■ What is being asked ■
Rewrite the entries below, replacing "Screen dimensions" with "Display size" and changing nothing else. Leave the pictures out of your answer.

■ Items from a dataset ■
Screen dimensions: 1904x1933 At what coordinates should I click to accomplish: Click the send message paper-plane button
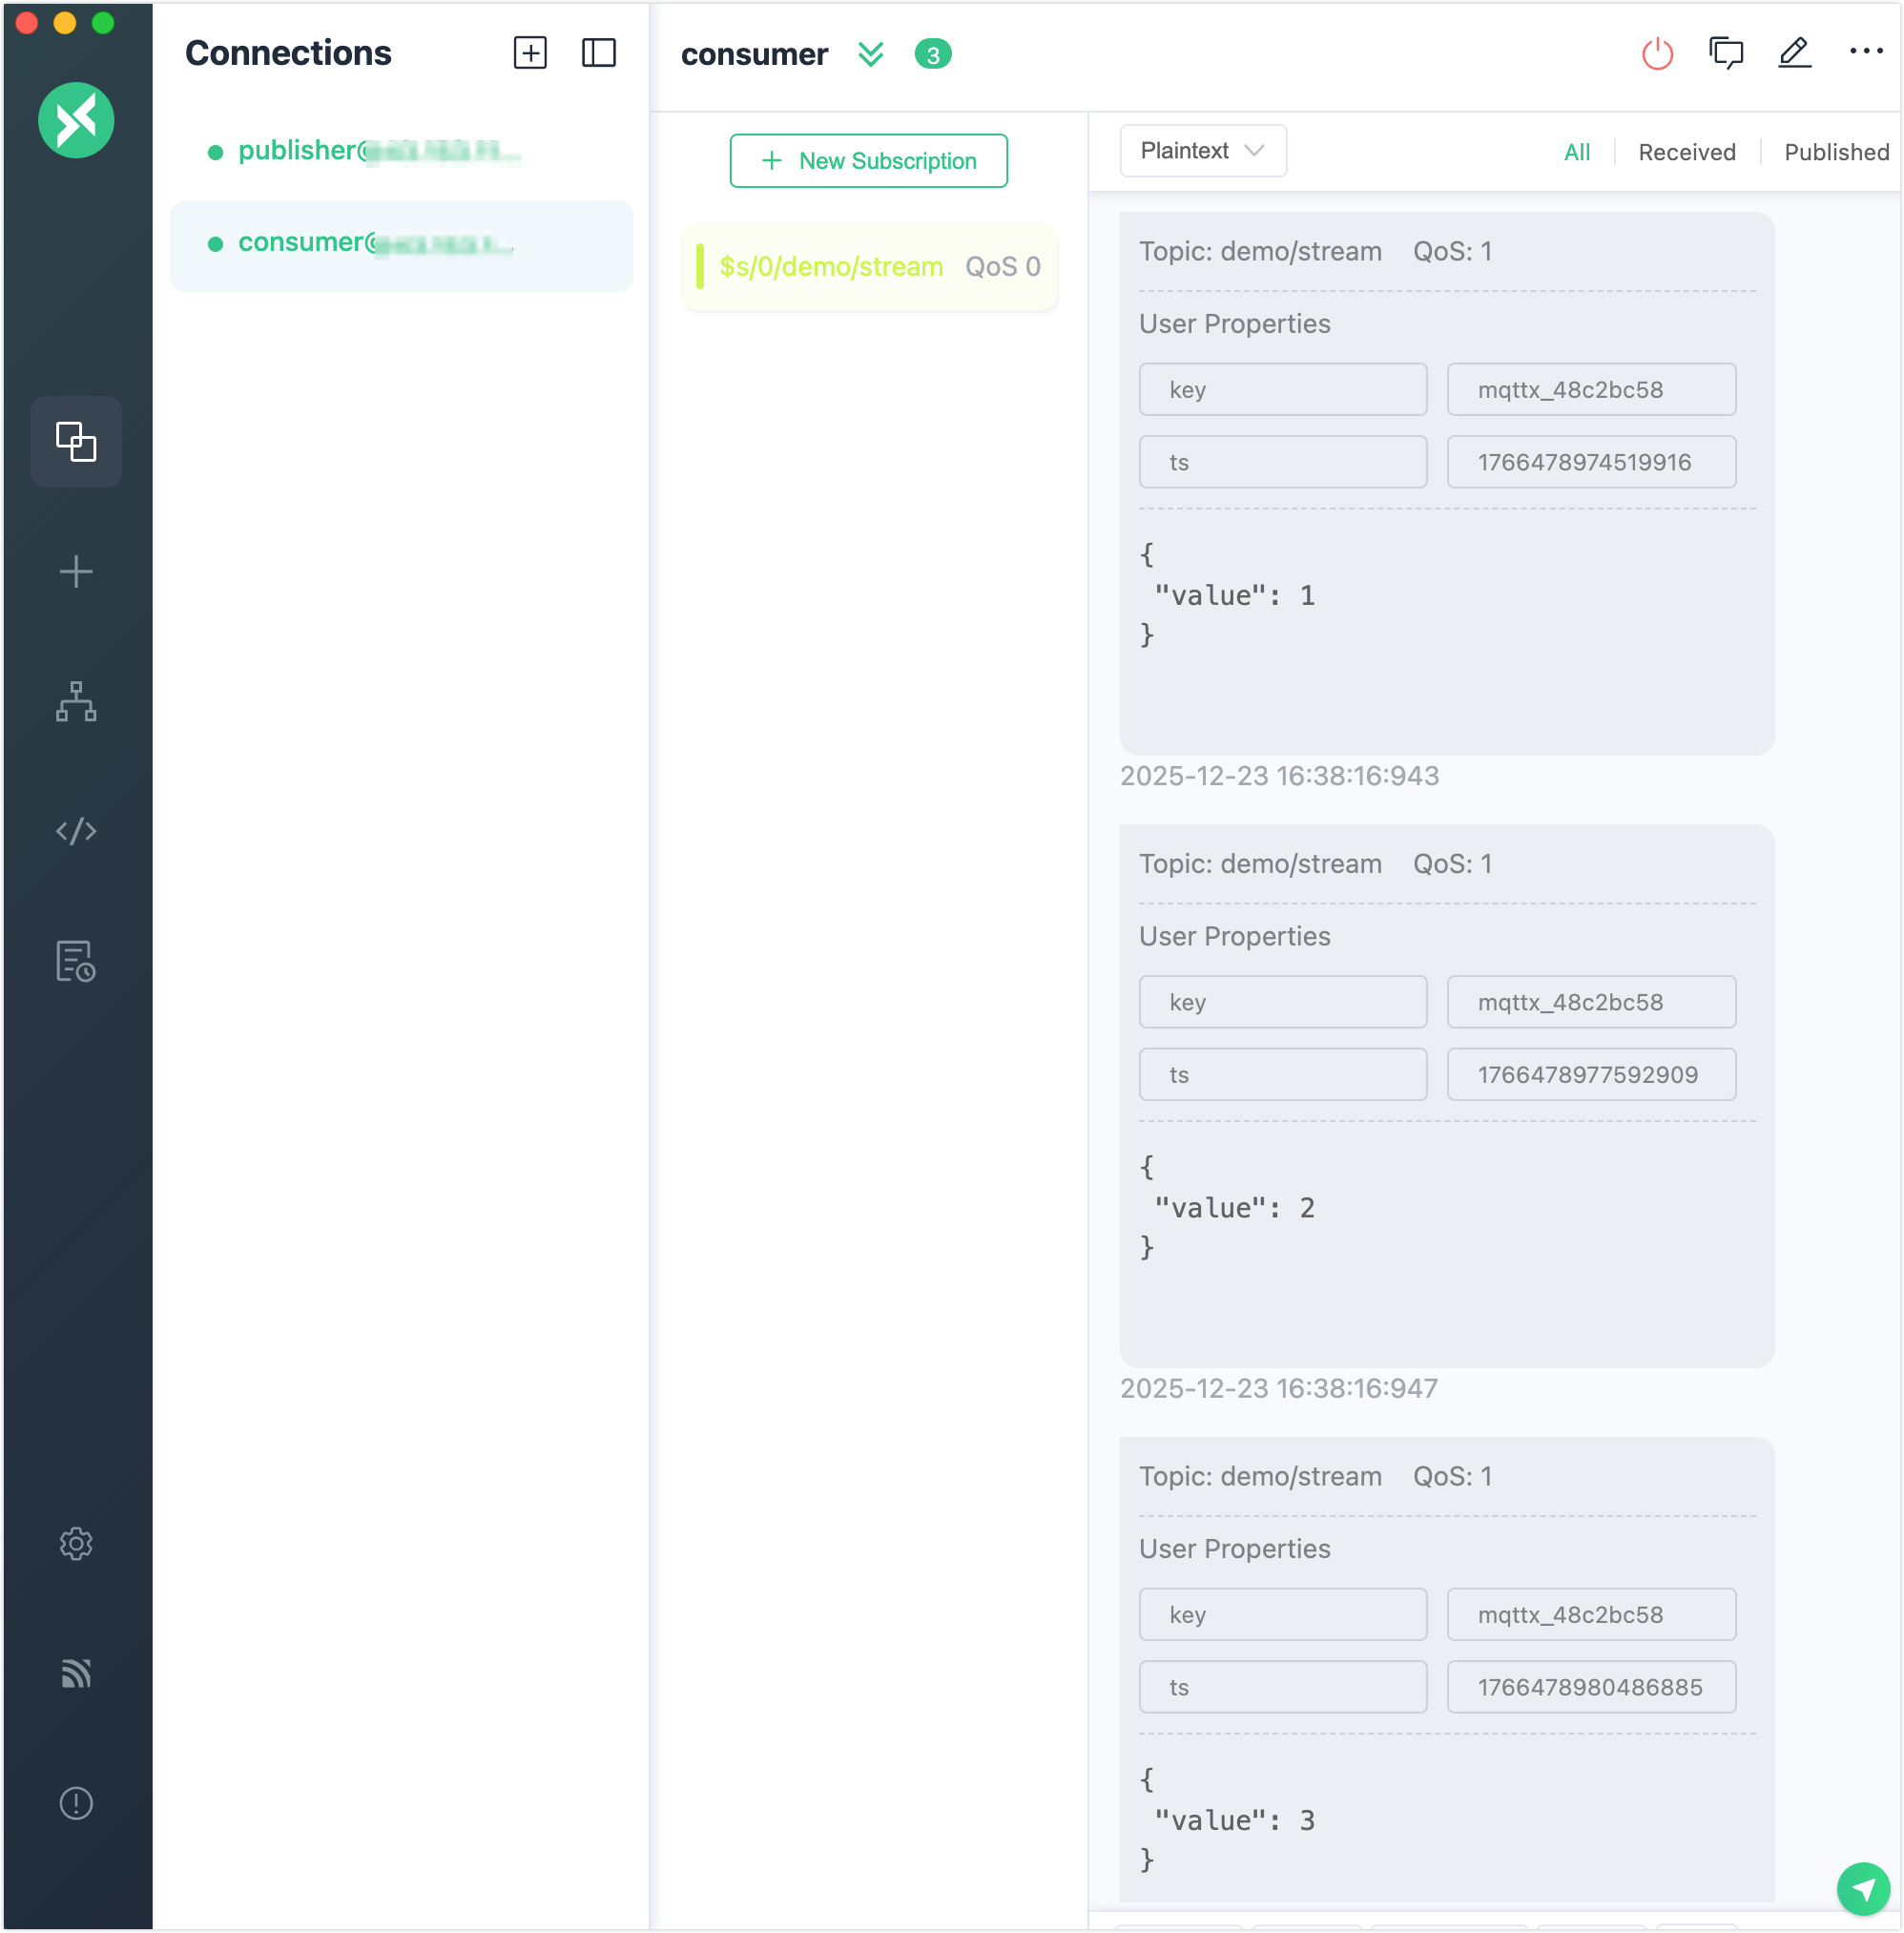1863,1888
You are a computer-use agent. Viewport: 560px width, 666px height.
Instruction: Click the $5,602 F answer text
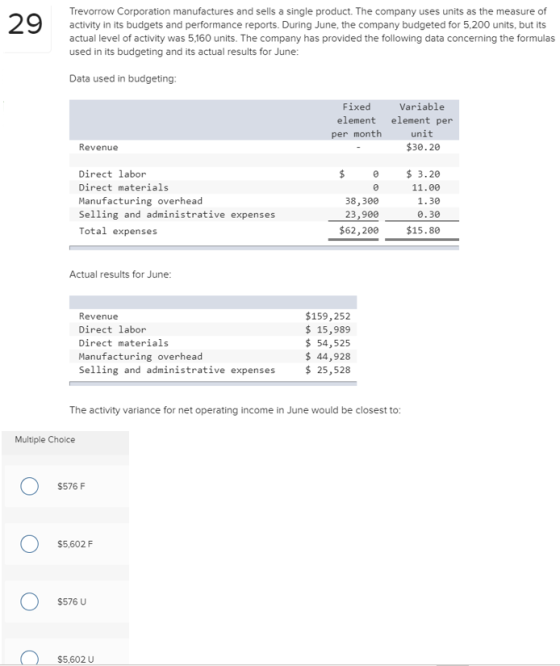point(75,544)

■ Solution to the problem ■
Display size: 1904x1933 At what coordinates should I click to accomplish: Click the send message paper-plane button
1863,1888
You are a computer-use agent. Viewport: 560px width, 666px height.
Instruction: Click the $5,602 F answer text
point(75,544)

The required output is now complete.